No podemos dejar de lado el hecho de que cuando se usan lentes de contacto, los ojos se encuentran en un estado de sensibilidad más alta a los agentes dañinos que pueden alojarse con mayor facilidad en los lentes de contacto y, por consiguiente, la higiene de los usuarios de lentes de contacto deberá ser mayor; siguiendo las indicaciones del médico oftalmólogo, del optometrista, y también las recomendaciones del fabricante de la solución que habitualmente se ocupa para la limpieza de los mismos, así como el adecuado uso de lubricantes especiales como Prolub ®️ Ofteno en el caso de los lentes de contacto blandos.

Debemos modificar en todo momento los hábitos de higiene, el lavado constante de nuestras manos antes de tocar nuestro rostro y ojos, el uso de gel antibacterial cuando no se cuente con opciones de agua y jabón, evitar estar muy cerca de personas con padecimientos en los ojos; para evitar el contagio, no tocar los ojos con las manos sucias, evitar usar lentes de contacto, sin llevar sus respectivas instrucciones de tratamiento y limpieza.

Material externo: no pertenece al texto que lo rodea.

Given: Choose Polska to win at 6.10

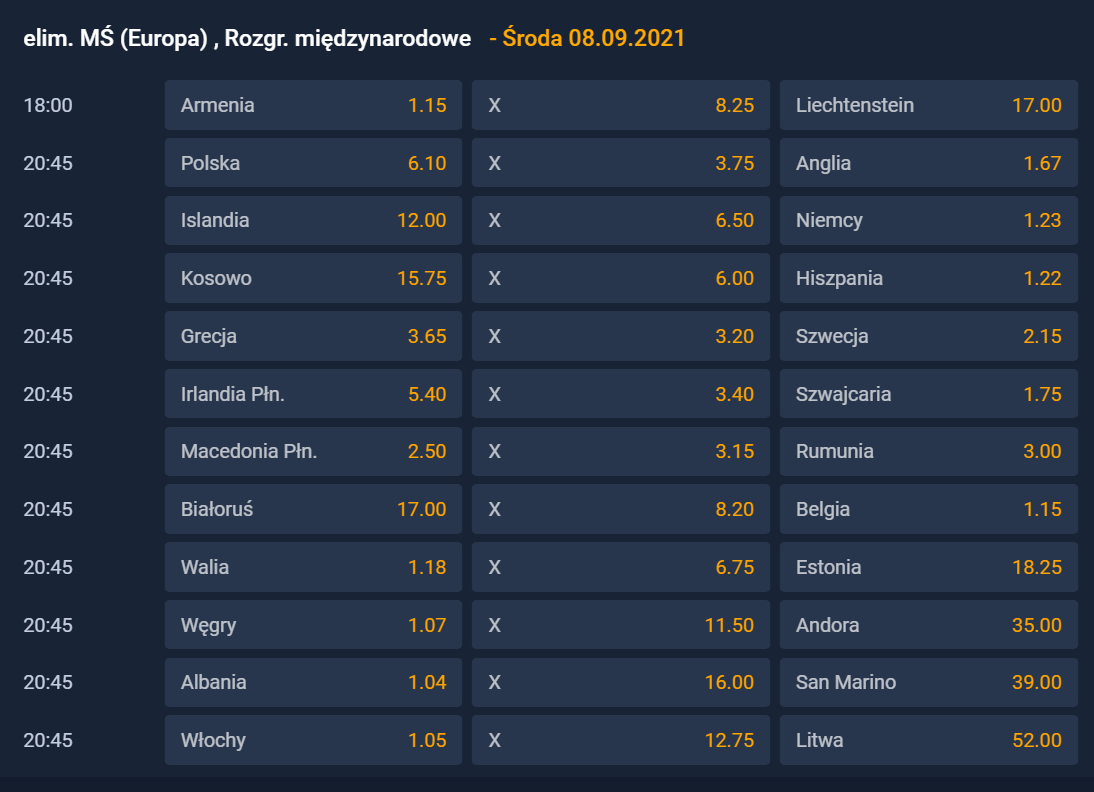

Las enfermedades más comunes que pueden contraerse debido a la falta de una buena higiene son:

Conjuntivitis: Es una infección ocular altamente contagiosa, caracterizándose por la inflamación de una membrana mucosa que recubre el globo ocular. Se presenta con enrojecimiento ocular, puede causar costras, secreciones, molestias con la luz, visión borrosa, dolor, y sensación de cuerpo extraño

Blefaritis: Infección que afecta principalmente la piel de los párpados, los pacientes pueden cursar con sequedad ocular, secreción en el borde del párpado y pestañas, comezón, y costras entre las pestañas.

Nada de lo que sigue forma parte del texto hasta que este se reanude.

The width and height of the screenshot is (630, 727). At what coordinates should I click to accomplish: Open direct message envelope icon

Orzuelo: Aparece como una protuberancia, muy similar a una espinilla al margen del párpado, suele ser bastante doloroso, causado por el acopio de ciertas bacterias en los folículos de las pestañas, o de las glándulas alrededor de las pestañas.  

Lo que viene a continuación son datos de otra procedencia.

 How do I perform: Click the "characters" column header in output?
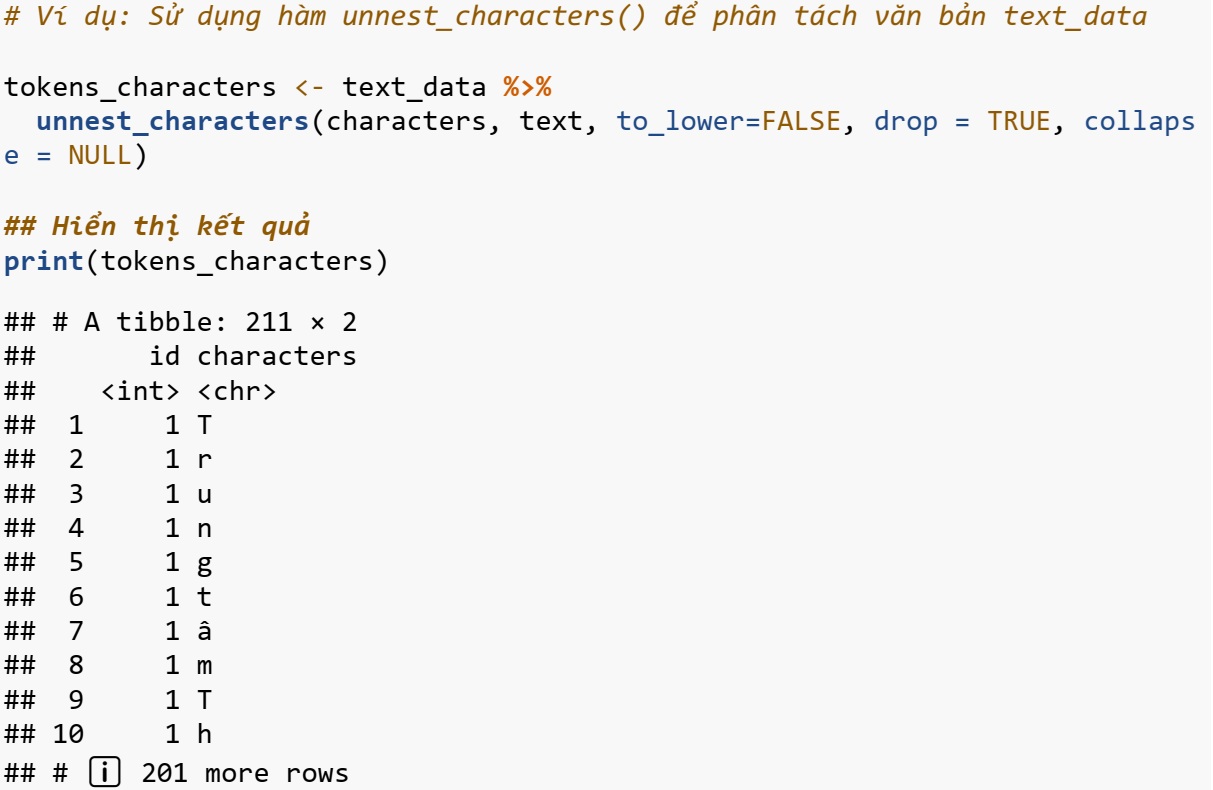click(x=276, y=357)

Queratitis/ úlceras corneales: Es una infección en la córnea. Es muy importante que un usuario de lentes de contacto tenga en cuenta esta infección, porque muy frecuentemente se presenta cuando el uso de éstos es prolongado, o no se tiene una correcta higiene. Los pacientes pueden presentar disminución de la visión, dolor, enrojecimiento ocular, secreción, hinchazón del ojo y párpados. En ocasiones la perdida de la visión puede permanecer después de la resolución de la infección.

Dacriocistitis: Es la infección sobre el sistema del drenaje de la lagrima. Cuando los ojos se tocan constantemente con las manos sucias y las bacterias llegan al saco nasolagrimal, se presenta esta enfermedad, desarrollándose de forma interna y propagándose, evitando el drenaje de las lágrimas.

Si aparece alguno de los síntomas antes mencionado, será muy importante que visite a su oftalmólogo de confianza para el tratamiento y para evitar estos síntomas desagradables, hay que mantener en todo momento las buenas costumbres de limpieza para mantenernos saludables.